Which lines of the data below contain "resolution"? Please show them all.

(Extracted records)
--------------------------------------------------
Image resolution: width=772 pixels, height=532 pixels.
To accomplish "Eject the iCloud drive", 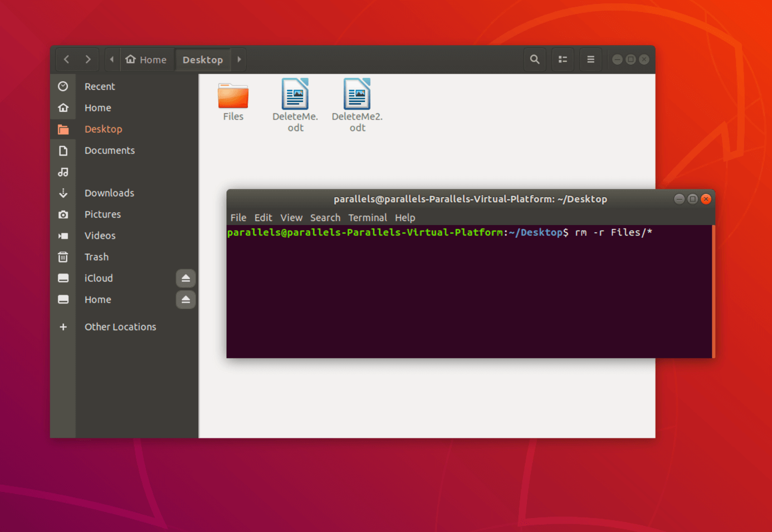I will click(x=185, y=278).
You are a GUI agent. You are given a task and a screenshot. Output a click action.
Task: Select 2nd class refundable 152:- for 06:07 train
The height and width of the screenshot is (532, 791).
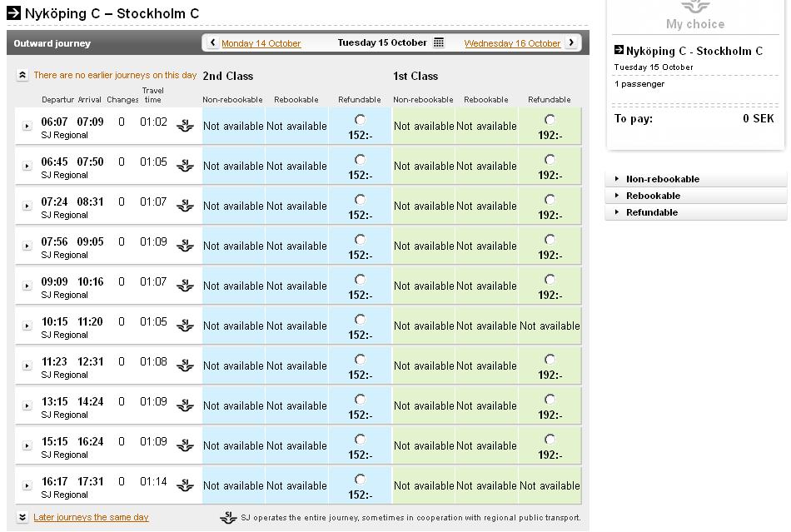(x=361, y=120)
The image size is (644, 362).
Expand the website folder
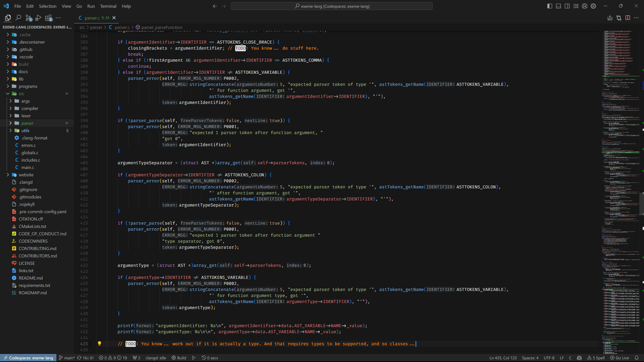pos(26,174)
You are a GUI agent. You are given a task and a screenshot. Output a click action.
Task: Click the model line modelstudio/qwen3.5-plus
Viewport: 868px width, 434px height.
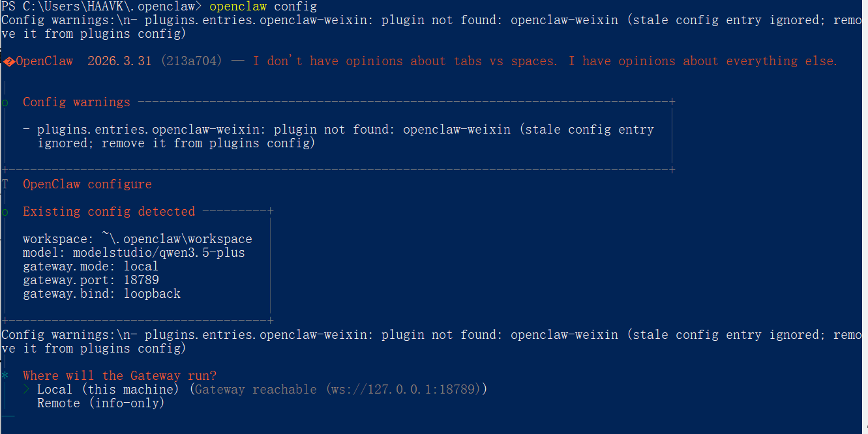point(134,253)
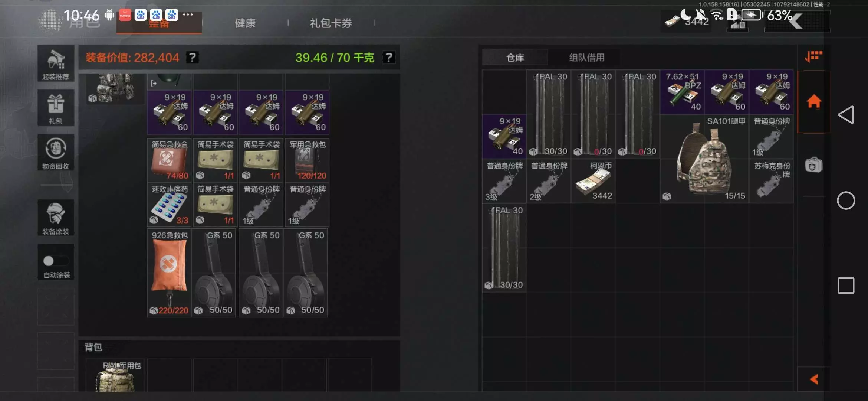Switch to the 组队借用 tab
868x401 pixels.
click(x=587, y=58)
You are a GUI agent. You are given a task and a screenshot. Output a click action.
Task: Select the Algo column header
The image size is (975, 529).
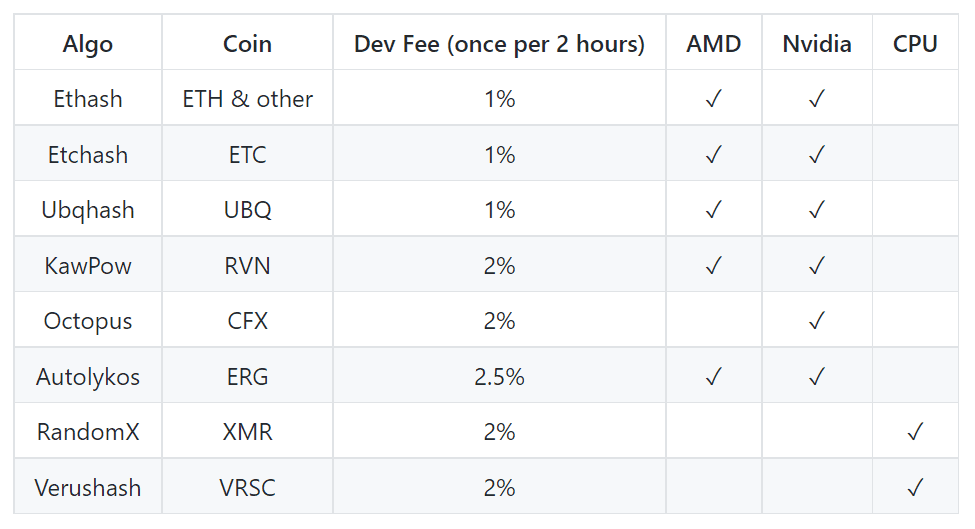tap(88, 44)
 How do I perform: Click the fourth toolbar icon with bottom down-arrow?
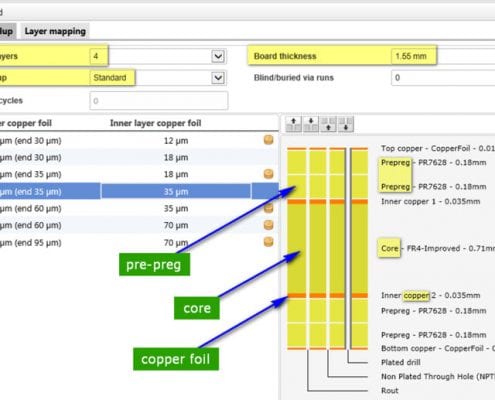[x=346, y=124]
--------------------------------------------------
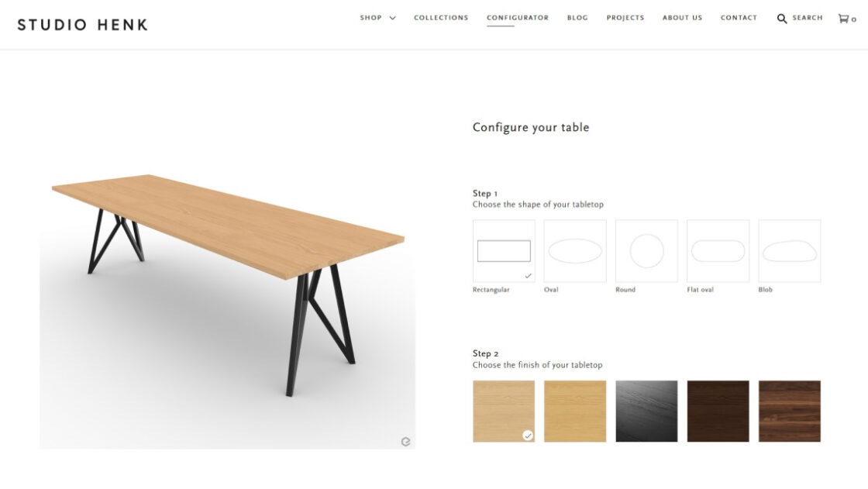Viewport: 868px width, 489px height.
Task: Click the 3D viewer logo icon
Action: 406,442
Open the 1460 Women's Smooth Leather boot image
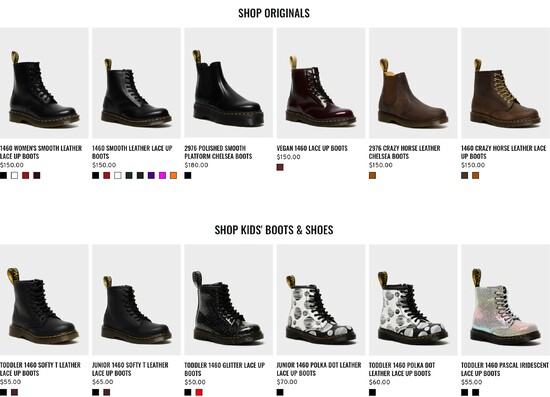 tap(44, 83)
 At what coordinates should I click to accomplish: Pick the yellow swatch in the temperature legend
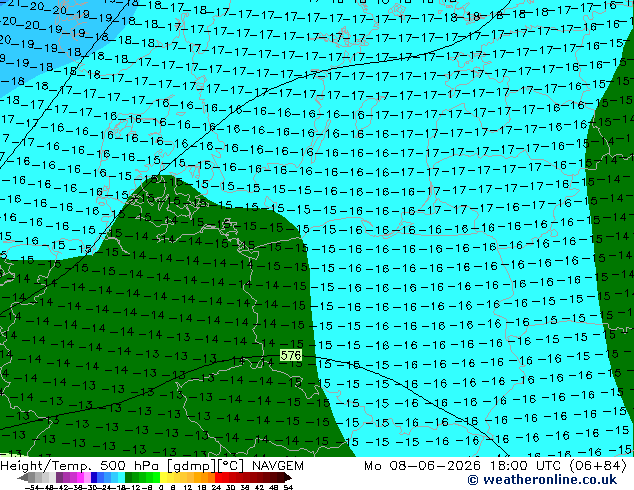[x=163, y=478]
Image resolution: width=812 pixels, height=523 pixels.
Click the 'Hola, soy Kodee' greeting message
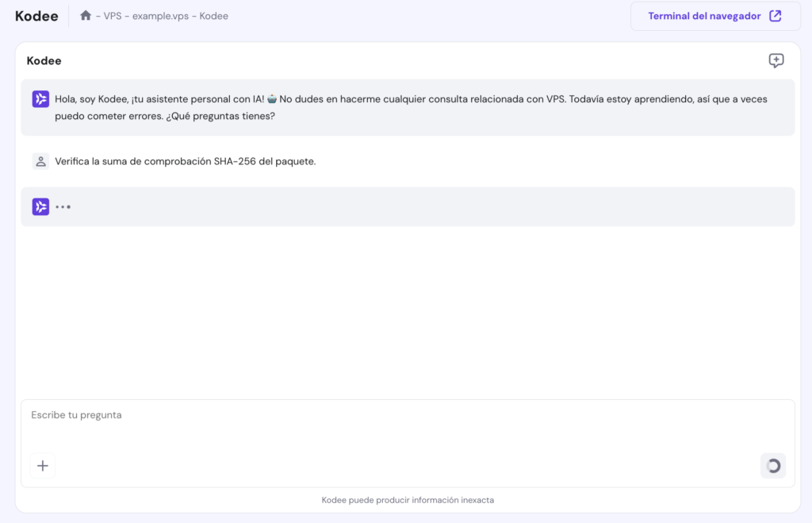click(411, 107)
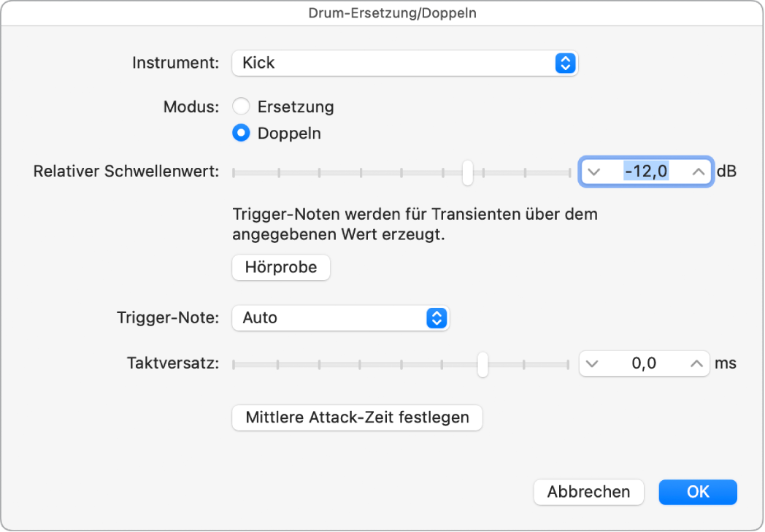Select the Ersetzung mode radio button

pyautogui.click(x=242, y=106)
--------------------------------------------------
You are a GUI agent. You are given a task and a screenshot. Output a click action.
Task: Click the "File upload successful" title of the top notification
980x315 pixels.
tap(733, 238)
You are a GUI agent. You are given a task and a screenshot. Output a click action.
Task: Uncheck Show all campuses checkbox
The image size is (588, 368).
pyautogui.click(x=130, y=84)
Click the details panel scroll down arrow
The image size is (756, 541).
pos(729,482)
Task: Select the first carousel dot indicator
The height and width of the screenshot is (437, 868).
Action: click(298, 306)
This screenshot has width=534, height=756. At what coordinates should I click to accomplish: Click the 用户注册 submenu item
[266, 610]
--------------------------------------------------
*Solution to the exercise*.
Image resolution: width=772 pixels, height=532 pixels.
Image resolution: width=812 pixels, height=523 pixels.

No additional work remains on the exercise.